Answer these questions from the force fetch thread.
1. What does mohaled use in place of a table?
2. What does Rich Schultheis use as his table?
3. Whose SmartFetch material did caglatz follow?

[Text under study Boundary: Start]

# Force Fetch - Table Necessary?



## jburn34 (May 12, 2006)

How important is the table in FF? I've read several books and watched some videos, and it seems most are using a table. My dog is in the beginning stages and I've been doing it on the ground (don't have a table). Is it OK on the ground?


----------



## lablover (Dec 17, 2003)

Using the gound is fine. The table prevents you from having to bend over.


----------



## Marty Bullington (Dec 15, 2005)

You get a dog off the ground and you are in lots more control! I have a cable run across the top of my table. I just clip a lead from the cable to the collar and it slids down the cable perfectly. Good Luck!


----------



## mohaled (Oct 7, 2007)

I use my 4x4 truck tailgate down and its about perfect hieght.I do 
everything till it's time to fetch off the ground.


----------



## Rich Schultheis (Aug 12, 2006)

I use the grad student version of the FF table, my washing machine.


----------



## moose203 (May 2, 2007)

being disabled (below the knee amputee) i use a table out of convenience so i don't have to kneel down, but when it is time to fetch from the ground obviously no table, i have done it both ways i think there is a bit more control on the table at the beginning stages just my .02


----------



## Dave Burton (Mar 22, 2006)

I'm in the middle of FF with my 3rd dog in 2 yrs. When I started with this one I saw right off he didn't like the table. I got him holding well and fetching on command on the table but when I tried to get any forward movement he locked up,even tried to back up a little. Rather than fight over this I decided to go to the ground. Two days later he is lungeing out 3 ft to get it on command. Point being it's really your preference and see how the dog responds. If he has trouble on the table go to the ground and vice versa. good luck


----------



## caglatz (Aug 21, 2006)

I don't use a table --- prefer to sit on a bucket and FF from the ground, using the ear pinch method (obviously you can't use the toe hitch). I've seen a lot of tables but didn't have the inclination to build one. I followed Evan Graham's SmartFetch stuff - he didn't use a table either.


----------



## Howard N (Jan 3, 2003)

If I ff'd lots of dogs I'd build a table. For 1 or 2 dogs a year it isn't worth it.

I do it off the ground/floor.

[Text under study Boundary: End]
[Dataset entries Boundary: Start]

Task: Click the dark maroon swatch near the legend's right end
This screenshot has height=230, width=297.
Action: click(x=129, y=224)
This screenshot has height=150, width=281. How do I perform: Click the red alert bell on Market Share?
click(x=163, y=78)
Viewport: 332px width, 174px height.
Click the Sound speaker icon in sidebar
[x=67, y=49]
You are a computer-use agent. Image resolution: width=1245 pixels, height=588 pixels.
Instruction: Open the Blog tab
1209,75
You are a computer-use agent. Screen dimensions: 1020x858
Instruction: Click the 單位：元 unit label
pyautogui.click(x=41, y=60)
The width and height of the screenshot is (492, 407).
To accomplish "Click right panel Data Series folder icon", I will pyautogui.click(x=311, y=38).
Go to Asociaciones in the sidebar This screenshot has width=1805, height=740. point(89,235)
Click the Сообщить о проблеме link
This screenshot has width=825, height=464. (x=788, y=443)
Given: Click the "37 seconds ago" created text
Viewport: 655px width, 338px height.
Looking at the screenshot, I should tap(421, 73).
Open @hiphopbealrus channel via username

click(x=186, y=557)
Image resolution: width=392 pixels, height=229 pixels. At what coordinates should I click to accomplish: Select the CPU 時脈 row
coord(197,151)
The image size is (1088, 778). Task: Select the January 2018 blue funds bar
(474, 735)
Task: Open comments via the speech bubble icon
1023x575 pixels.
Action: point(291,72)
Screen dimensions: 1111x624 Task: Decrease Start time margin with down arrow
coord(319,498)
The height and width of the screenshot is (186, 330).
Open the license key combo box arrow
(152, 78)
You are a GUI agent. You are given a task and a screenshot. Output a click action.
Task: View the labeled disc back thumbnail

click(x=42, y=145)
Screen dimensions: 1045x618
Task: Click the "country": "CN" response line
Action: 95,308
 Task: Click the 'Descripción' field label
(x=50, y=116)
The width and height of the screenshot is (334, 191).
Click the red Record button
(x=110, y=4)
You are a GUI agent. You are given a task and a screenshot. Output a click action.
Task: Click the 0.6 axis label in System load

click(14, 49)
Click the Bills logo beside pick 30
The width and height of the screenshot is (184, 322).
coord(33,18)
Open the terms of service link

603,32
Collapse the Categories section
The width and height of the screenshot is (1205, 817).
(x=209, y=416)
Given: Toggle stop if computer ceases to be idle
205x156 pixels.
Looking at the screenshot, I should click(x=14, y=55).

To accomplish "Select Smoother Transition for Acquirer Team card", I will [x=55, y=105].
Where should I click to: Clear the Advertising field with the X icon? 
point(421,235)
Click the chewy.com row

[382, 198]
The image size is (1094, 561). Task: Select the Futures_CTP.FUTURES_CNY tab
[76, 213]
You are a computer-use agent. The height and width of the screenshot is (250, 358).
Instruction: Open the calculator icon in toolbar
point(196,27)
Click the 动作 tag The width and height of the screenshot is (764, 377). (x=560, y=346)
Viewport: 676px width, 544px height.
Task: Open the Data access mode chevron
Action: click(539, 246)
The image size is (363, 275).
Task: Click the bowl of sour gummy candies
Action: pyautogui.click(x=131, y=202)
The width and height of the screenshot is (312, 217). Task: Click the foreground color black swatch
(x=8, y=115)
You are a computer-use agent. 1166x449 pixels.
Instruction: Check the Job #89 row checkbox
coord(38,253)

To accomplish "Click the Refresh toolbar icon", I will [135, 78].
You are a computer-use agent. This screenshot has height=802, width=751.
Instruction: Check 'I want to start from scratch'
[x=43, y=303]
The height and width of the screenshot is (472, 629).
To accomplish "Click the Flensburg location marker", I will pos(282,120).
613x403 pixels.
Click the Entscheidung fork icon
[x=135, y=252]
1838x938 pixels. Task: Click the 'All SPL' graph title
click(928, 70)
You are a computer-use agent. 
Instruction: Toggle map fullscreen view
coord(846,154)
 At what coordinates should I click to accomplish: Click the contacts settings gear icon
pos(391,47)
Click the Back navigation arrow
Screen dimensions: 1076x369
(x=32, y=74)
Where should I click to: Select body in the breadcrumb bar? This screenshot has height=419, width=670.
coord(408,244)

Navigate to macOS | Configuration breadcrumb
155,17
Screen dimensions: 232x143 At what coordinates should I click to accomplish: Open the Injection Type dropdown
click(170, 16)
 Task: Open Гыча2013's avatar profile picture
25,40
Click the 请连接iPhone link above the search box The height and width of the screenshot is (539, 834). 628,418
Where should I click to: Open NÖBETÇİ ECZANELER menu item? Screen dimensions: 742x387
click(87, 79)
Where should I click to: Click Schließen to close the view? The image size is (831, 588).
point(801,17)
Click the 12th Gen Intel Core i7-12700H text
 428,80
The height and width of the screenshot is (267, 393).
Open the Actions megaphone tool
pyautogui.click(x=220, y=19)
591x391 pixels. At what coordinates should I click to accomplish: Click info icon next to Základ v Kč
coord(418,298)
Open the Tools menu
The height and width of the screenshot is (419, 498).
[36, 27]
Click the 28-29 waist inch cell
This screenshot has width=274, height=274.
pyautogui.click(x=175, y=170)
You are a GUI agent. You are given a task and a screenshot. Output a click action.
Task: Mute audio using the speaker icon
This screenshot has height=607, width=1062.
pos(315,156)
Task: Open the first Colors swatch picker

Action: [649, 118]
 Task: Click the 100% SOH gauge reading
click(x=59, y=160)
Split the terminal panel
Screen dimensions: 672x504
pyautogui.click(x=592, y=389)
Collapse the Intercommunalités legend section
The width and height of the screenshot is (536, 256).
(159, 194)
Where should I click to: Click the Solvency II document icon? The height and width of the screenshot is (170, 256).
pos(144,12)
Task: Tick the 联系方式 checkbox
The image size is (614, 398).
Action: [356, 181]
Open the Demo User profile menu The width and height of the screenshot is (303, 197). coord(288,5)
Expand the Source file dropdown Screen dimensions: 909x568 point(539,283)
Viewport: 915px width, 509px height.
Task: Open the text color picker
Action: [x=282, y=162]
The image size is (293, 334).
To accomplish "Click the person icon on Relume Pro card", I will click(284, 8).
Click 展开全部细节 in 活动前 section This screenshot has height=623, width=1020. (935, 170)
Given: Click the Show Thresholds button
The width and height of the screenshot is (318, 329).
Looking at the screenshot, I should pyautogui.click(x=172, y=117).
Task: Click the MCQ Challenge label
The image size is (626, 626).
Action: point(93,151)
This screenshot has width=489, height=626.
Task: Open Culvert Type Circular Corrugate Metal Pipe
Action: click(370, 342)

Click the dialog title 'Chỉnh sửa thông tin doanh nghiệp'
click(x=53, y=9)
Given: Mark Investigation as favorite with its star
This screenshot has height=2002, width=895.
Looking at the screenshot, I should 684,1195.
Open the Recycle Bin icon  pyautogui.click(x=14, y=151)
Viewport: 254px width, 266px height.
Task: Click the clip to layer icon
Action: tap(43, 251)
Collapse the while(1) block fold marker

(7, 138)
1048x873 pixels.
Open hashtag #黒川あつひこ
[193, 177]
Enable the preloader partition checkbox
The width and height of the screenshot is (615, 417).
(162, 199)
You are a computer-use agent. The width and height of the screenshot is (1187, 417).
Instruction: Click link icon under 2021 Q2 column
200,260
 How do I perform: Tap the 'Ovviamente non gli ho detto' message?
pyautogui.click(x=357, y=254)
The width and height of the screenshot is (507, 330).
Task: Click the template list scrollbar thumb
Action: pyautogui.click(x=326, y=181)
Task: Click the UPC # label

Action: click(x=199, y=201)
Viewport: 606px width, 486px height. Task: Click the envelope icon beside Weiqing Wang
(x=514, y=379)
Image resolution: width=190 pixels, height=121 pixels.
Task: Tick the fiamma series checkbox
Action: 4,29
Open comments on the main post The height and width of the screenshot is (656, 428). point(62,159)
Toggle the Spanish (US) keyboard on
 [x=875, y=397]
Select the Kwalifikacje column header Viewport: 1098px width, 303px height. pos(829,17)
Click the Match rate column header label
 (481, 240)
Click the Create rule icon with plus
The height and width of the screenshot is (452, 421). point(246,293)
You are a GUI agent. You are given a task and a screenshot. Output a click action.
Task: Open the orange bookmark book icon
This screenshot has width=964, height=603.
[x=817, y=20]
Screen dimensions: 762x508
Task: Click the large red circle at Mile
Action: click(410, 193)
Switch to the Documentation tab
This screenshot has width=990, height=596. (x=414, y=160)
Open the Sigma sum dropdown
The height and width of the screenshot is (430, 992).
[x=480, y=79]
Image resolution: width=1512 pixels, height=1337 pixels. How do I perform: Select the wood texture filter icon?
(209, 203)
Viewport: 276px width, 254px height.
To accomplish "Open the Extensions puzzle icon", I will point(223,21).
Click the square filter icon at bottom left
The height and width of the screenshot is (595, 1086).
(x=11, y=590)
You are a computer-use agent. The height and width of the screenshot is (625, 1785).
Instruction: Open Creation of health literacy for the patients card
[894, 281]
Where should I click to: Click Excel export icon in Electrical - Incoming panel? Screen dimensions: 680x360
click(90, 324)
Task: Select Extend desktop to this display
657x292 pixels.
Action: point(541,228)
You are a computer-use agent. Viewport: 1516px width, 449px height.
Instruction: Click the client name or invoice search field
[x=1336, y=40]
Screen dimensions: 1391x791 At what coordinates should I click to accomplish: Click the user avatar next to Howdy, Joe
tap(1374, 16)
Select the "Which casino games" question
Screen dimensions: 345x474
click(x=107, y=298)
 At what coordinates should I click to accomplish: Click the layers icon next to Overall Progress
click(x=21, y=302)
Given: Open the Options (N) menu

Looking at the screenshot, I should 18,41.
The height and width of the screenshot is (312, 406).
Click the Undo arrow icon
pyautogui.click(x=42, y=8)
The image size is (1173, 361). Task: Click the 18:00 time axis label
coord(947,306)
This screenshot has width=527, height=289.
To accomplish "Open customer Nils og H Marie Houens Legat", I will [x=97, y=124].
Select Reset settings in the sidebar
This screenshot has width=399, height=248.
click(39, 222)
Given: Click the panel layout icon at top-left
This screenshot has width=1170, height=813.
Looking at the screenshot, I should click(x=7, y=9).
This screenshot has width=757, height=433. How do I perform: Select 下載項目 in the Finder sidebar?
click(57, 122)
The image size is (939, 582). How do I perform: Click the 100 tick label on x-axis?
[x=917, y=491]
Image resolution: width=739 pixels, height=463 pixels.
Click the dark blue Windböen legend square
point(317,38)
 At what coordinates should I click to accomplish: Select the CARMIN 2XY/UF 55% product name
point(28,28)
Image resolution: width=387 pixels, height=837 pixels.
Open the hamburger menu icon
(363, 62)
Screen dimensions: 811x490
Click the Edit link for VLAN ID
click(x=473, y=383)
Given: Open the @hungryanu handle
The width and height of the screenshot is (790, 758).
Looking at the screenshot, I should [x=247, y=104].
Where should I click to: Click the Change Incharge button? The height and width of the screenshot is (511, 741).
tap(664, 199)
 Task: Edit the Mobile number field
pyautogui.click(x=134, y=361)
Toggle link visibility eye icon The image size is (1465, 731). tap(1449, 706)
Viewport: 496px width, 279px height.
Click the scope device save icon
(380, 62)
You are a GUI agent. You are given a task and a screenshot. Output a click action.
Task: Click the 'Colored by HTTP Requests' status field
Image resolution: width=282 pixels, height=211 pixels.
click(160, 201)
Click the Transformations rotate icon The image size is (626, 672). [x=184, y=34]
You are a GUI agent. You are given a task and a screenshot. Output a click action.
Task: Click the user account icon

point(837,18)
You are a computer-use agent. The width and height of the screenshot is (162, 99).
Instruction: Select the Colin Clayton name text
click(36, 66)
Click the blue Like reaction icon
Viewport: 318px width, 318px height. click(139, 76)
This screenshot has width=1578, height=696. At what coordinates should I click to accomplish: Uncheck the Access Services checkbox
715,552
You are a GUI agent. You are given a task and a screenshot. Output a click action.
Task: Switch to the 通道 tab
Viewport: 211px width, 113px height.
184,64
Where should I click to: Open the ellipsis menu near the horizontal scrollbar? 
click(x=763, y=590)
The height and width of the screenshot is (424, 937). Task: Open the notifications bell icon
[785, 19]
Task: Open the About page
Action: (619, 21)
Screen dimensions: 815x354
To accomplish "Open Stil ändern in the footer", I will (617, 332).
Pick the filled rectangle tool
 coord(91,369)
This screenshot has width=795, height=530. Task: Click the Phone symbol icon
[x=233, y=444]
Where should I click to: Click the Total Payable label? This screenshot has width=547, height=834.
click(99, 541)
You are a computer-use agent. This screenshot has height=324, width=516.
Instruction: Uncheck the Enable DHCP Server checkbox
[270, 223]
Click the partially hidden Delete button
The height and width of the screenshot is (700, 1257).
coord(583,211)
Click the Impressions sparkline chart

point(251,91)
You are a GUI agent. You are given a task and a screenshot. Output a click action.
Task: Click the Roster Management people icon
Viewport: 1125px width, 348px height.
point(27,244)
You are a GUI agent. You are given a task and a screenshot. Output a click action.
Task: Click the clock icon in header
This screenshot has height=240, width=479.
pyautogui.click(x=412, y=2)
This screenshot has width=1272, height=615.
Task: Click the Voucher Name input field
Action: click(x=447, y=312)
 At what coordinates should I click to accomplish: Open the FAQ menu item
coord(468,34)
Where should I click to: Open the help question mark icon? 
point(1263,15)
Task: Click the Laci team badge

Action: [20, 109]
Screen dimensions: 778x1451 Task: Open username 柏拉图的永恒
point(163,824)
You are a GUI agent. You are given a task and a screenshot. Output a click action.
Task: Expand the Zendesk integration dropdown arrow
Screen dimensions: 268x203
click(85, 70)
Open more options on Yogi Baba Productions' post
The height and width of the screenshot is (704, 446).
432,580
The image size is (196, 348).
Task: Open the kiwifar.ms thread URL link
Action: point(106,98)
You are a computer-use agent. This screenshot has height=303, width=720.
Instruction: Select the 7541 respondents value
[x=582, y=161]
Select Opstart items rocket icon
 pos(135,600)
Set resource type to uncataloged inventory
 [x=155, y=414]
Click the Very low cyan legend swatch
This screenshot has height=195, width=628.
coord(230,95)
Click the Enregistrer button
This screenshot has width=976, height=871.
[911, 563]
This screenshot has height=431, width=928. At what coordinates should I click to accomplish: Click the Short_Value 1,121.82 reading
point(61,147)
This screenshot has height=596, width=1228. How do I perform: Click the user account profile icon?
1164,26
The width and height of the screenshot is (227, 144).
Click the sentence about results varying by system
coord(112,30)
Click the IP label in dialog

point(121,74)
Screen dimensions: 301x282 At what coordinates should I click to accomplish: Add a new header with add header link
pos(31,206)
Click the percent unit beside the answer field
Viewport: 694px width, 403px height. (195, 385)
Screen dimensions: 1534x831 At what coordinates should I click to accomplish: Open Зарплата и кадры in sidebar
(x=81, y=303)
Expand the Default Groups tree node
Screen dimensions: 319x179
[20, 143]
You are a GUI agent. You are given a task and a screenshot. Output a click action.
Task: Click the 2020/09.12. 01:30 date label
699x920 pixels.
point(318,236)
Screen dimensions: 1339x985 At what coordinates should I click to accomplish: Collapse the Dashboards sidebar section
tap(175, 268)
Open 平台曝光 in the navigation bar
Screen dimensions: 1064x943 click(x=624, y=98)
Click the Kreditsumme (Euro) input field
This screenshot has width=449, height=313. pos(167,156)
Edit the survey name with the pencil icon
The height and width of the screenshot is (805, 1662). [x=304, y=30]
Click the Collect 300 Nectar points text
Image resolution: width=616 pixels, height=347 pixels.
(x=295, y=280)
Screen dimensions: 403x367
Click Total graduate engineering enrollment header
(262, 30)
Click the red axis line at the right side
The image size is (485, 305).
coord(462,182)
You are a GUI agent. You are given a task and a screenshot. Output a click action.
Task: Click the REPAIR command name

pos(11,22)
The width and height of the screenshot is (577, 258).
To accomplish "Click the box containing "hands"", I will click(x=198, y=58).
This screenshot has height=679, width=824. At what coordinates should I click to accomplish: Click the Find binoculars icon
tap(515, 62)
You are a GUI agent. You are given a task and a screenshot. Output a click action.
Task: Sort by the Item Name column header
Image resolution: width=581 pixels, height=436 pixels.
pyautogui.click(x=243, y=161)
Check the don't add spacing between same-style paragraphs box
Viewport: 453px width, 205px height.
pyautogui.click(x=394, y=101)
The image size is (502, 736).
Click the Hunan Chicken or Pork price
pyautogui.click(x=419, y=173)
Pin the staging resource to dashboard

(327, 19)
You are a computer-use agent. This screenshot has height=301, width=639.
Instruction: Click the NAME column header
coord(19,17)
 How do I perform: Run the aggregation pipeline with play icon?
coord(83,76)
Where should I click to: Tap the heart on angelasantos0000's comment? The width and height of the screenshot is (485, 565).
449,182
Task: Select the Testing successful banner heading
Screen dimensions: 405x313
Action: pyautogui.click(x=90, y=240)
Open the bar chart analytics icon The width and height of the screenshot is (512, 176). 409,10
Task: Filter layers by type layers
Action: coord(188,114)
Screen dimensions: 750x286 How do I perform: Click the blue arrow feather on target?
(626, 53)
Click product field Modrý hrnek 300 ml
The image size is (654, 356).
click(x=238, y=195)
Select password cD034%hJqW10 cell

[Dataset entries Boundary: End]

[Solution for this exercise]
1. A 4x4 truck with the tailgate down.
2. His washing machine.
3. Evan Graham's.